I know that with both of us the kiss could easily have become something else, something deeper and fuller and infinitely real. I had, I think, always known that. But it was as if, given that knowledge, we were content to keep the friendship that preceded it intact, each of us knowing in his deepest heart that this lovely other thing hovered always just at our horizons, perhaps not ever to be tasted, certainly not to be hurried. Just there. It by no means changed the love I felt for Peter or, I knew, the quality of the affection and commitment he had to Christina. It was, for both of us, other and apart.
There are no limits to our capacity for love; that is the one sure thing I have kept out of a lifetime’s scant store of truths.

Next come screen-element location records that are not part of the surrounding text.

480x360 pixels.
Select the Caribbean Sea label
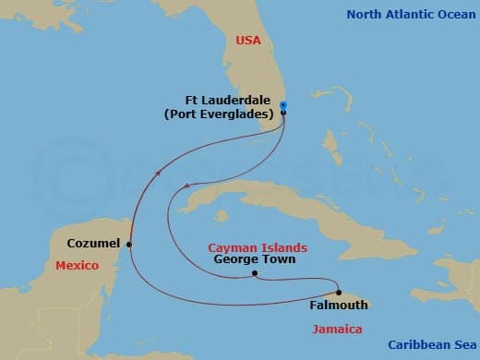tap(430, 345)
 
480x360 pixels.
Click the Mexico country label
tap(77, 266)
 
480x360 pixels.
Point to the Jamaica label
tap(336, 329)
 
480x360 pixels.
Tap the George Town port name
tap(254, 260)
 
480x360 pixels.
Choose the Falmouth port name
tap(329, 305)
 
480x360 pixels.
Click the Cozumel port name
tap(93, 244)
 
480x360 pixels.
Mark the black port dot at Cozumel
tap(129, 245)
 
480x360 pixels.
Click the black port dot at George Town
tap(254, 274)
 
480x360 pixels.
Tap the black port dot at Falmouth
tap(340, 293)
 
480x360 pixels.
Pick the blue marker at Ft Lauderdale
tap(283, 106)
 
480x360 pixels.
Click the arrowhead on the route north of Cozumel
tap(158, 171)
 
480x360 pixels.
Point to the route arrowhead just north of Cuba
tap(187, 185)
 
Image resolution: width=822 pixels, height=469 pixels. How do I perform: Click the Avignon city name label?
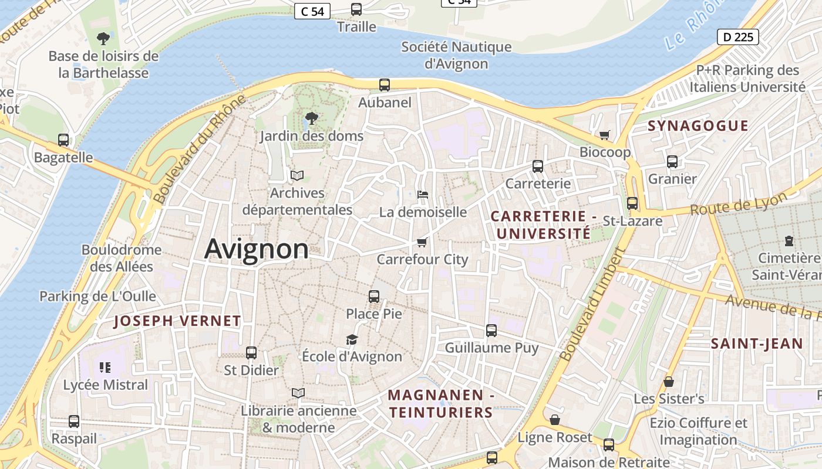257,249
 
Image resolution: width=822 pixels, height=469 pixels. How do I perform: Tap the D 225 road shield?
738,37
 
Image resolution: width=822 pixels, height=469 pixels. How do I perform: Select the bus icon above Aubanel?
385,85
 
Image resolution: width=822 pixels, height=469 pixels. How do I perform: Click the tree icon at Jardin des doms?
312,118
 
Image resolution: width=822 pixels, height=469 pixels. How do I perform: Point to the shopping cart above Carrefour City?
422,242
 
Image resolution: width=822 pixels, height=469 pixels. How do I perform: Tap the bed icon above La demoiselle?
423,195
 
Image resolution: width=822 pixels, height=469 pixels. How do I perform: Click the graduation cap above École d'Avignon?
352,339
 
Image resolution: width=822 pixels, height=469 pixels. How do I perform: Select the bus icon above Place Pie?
374,297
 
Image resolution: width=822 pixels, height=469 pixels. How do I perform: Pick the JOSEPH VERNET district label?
177,321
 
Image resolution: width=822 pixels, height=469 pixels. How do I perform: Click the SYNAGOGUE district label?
698,125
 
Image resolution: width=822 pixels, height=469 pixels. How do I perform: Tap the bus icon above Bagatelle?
63,140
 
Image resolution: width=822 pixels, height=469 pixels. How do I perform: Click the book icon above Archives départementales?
297,175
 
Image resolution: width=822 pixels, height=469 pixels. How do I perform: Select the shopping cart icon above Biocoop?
605,135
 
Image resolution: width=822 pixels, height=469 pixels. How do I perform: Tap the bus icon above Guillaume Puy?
491,331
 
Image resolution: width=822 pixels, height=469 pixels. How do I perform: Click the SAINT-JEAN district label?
757,344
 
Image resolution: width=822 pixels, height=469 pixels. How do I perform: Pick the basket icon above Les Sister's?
668,382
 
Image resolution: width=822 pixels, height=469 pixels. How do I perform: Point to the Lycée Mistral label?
106,385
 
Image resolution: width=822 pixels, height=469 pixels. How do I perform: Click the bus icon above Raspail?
74,422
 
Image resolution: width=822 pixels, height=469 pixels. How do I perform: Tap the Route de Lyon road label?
738,204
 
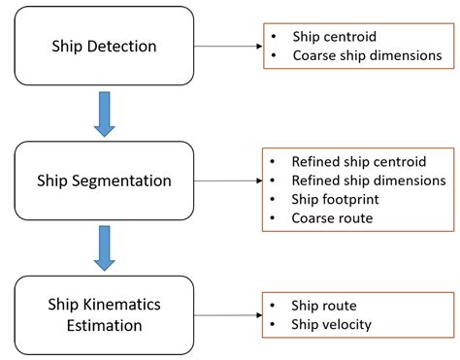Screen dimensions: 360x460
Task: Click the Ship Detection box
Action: click(x=104, y=46)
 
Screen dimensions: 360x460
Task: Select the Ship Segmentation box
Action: click(x=104, y=180)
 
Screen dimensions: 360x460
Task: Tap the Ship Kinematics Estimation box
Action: click(x=104, y=314)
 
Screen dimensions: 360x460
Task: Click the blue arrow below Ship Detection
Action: click(x=104, y=114)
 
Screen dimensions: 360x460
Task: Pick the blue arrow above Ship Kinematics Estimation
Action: click(x=104, y=248)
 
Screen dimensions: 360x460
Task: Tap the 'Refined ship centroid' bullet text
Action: click(x=358, y=161)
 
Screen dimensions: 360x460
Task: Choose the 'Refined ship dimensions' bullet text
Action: click(x=368, y=180)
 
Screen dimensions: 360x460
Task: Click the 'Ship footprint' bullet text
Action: click(x=336, y=199)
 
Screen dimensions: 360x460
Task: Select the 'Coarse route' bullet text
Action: click(x=331, y=218)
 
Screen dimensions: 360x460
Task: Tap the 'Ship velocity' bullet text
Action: click(x=331, y=324)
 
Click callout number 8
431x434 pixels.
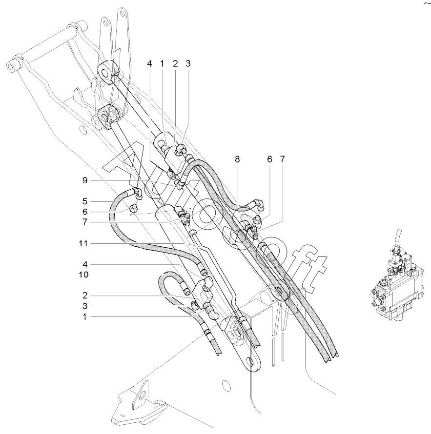click(x=237, y=159)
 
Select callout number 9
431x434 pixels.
click(x=85, y=181)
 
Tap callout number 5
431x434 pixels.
click(x=85, y=201)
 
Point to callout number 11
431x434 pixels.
click(x=83, y=243)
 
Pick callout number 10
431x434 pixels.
click(x=83, y=275)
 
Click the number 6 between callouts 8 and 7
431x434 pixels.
click(x=269, y=159)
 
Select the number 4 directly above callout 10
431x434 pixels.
click(x=85, y=265)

I first sensed it with Micah Willis.
He and Christina came often to Liberty in the evenings, after we had all had our dinners and the washing up was done. These evenings had begun that lonely, uneasy first summer of the war, and we had simply, in the manner of old friends, kept the habit going. We did now what we had done then: we listened to music and talked of anything in the world that intrigued and comforted us, we drank coffee and sometimes a little brandy and ate leftover pie, we laughed and told stories of our childhood and made fun of the people around us who, we felt, merited it. Just as old friends do everywhere.
Sometimes, when he was in Retreat, Peter joined us and enjoyed the evenings almost as much as I did. He had always been fond of Tina, saying she was a veritable mother lode of unmined gold, and Micah Willis had long had both his liking and his respect.
The children were fond of the Willises and saw
nothing unusual in the sight of the people who worked for their family in the daytime laughing and drinking brandy in their living room at night. But I have always suspected that the taunts of their colony peers and, less frequently, their peers’ parents sometimes found their mark. No one in the collective memory of Retreat, I’m sure, had ever had the hired hands in their homes as guests. I think Petie and Happy took not a little friendly fire over the situation from time to time, especially from Freddie and Julia Winslow, who took their cue from Gretchen. Whenever something snide about me and the Willises made its way back to my ears, it usually had its genesis with Gretchen Winslow. I cared very little about the talk, and in the main I don’t think Petie did either. He was already grown up and away from Retreat, essentially, now, a creature of a larger and newer world. But the talk could always wound Happy, sensitive as she was in her very soul to criticism, and I shielded her from the tongues of the assorted Winslows as best I could. In the long run, it did not matter. She heard far worse from Mother Hannah.